| TASK INSTRUCTIONS |
**1)** According to the passage on Benjamin, what does the writing now called techno-utopianism leave out?
**2)** Using the passage on Benjamin, explain why painting turns to color and scale.
**3)** Copy the passage on Benjamin from "The life of" to "whole thesis. (102)" without any changes.
-- EXTRACT TO READ follows --
Benjamin is on firmer ground in relating the daguerreotype to the panorama. (Of which the Met has a fine example). The invention of photography expands commodity exchange by opening up the field of the image to it. Painting turns to color and scale to find employment. This chimes with McLuhan’s observation that it is when a medium becomes obsolete that it becomes Art, where the signature of the artist recovers the otherwise anonymous toil of the artisan as something worthy of private property: “The fetish of the art market is the master’s name.” (142)

Art favors regression to remote spheres that do not appear either technical or political. For example: “Genre painting documents the failed reception of technology… When the bourgeoisie lost the ability to conceive great plans for the future, it echoed the words of the aged Faust: ‘Linger awhile! Thou art so fair.’ In genre painting it captured and fixed the present moment, in order to be rid of the image of its future. Genre painting was an art which refused to know anything of history.” (161) So many other genres might fall under the same heading.

Benjamin also draws our attention to a class of writing that saw a significant rebirth closer to our own time, but which in the Paris of the mid-19th century was represented by Saint-Simon. This is that writing that sizes up the transformative power of technology and globalization but omits class conflict. These days it is called techno-utopianism. In distancing itself from such enthusiasms, critical theory has all too often made the reverse error: focusing on class or the commodity and omitting technological change altogether or repeating mere petit-bourgeois romantic quibbles about its erosion of the homely and familiar. The challenge with Benjamin is to think the tension between technical changes in the forces of production and the class conflicts in which it is enmeshed but to which it cannot be entirely reduced. In thinking the hidden structural aspects not just of consciousness but also of infrastructure as the Benjamin channels Sigfried Giedion: “Construction plays the role of the subconscious.”

The life of the commodity is full of surprises. For instance, consider Benjamin’s intuition about how fashion was starting to work in the mid-19th century. “Fashion prescribes the ritual according to which the commodity fetish demands to be worshipped.” (102) Fashion places itself in opposition to the organic, and couples the living body to the inorganic world. This is the “sex appeal of the inorganic,” which Mario Perniola will later expand into a whole thesis. (102)

Fashion makes dead labor sexy. It points to a kind of value that is neither an exchange value nor a use value, but that lies in novelty itself – a hint at what Baudrillard will call sign value. “Just as fashion brings out the subtler distinctions of social standing, it keeps a particularly close watch over the coarser distinctions of class.” (138)

Another artifact that turned out to have a long life is the idea of the home and of interior decoration. The mid-19th century bourgeois was beginning to think the home as an entirely separate, even antithetical, place from the place of work, in comparison to the workshops of their artisanal predecessors. “The private individual, who in the office has to deal with reality, needs the domestic interior to sustain him in his illusions.” (103) One might wonder if in certain respects this distinction is now being undone.
-- EXTRACT TO READ concluded --
-- RECORDED DATA follows --
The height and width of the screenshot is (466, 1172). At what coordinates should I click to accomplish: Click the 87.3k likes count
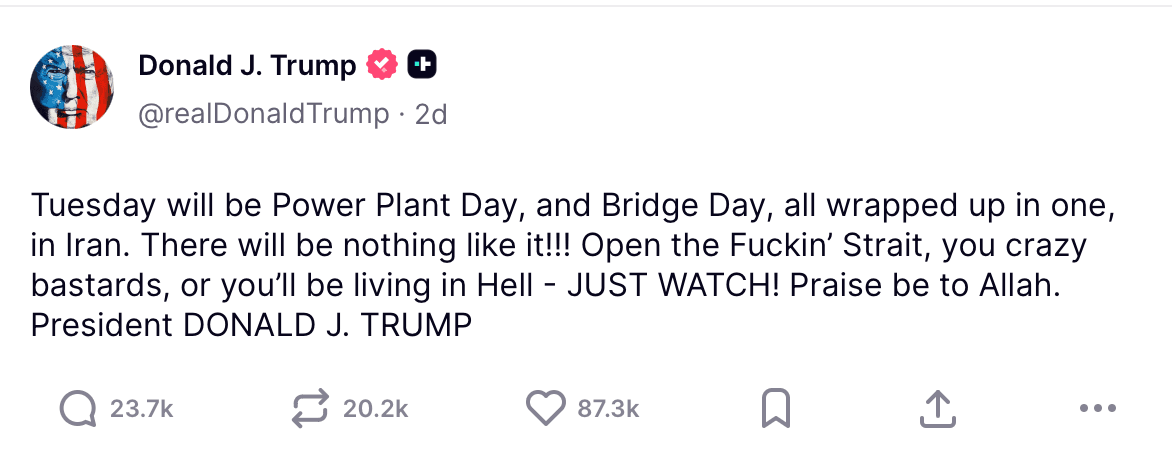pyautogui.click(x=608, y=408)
-- RECORDED DATA concluded --
-- RECORDED DATA follows --
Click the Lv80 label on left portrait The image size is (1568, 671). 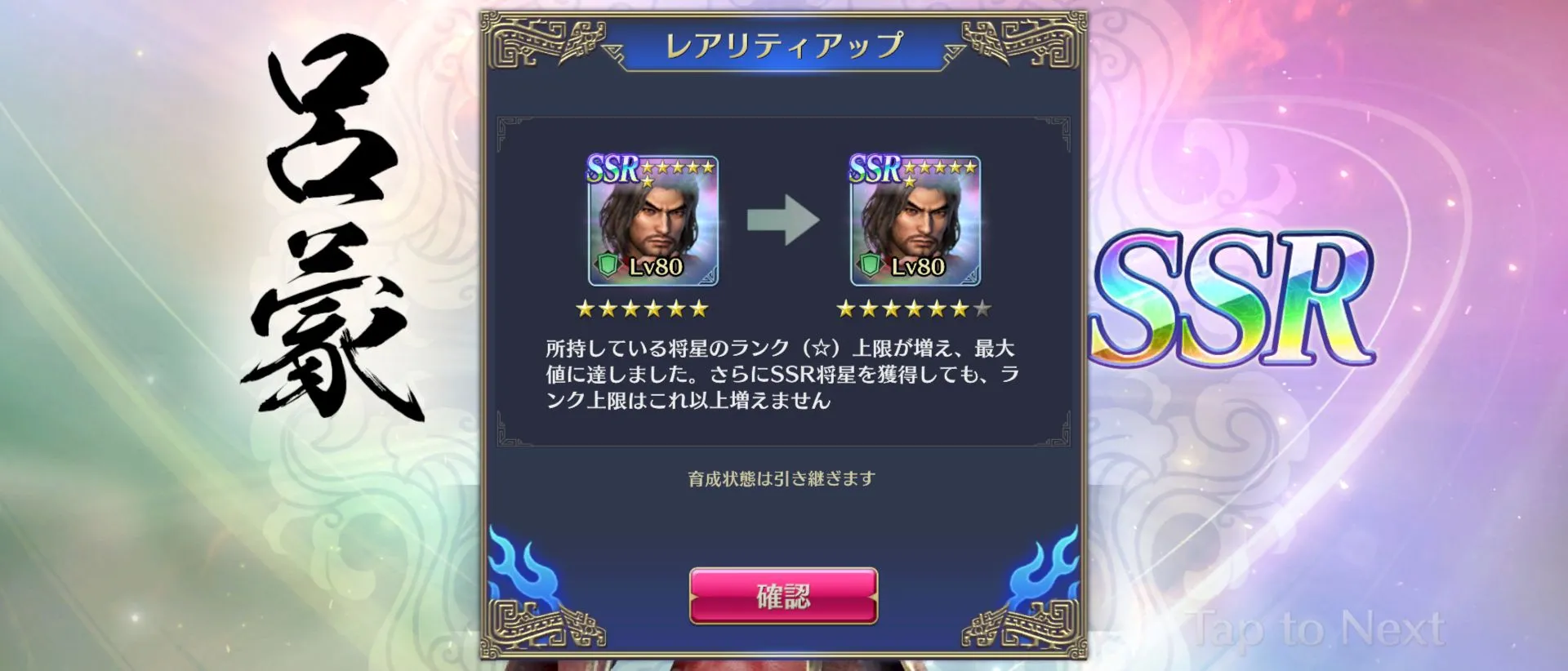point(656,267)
-- RECORDED DATA concluded --
| PER-TASK ANSWERS |
**1)** It leaves out class conflict.

**2)** The invention of photography expands commodity exchange by opening the field of the image to it. Painting therefore turns to color and scale to find employment.

**3)**
The life of the commodity is full of surprises. For instance, consider Benjamin’s intuition about how fashion was starting to work in the mid-19th century. “Fashion prescribes the ritual according to which the commodity fetish demands to be worshipped.” (102) Fashion places itself in opposition to the organic, and couples the living body to the inorganic world. This is the “sex appeal of the inorganic,” which Mario Perniola will later expand into a whole thesis. (102)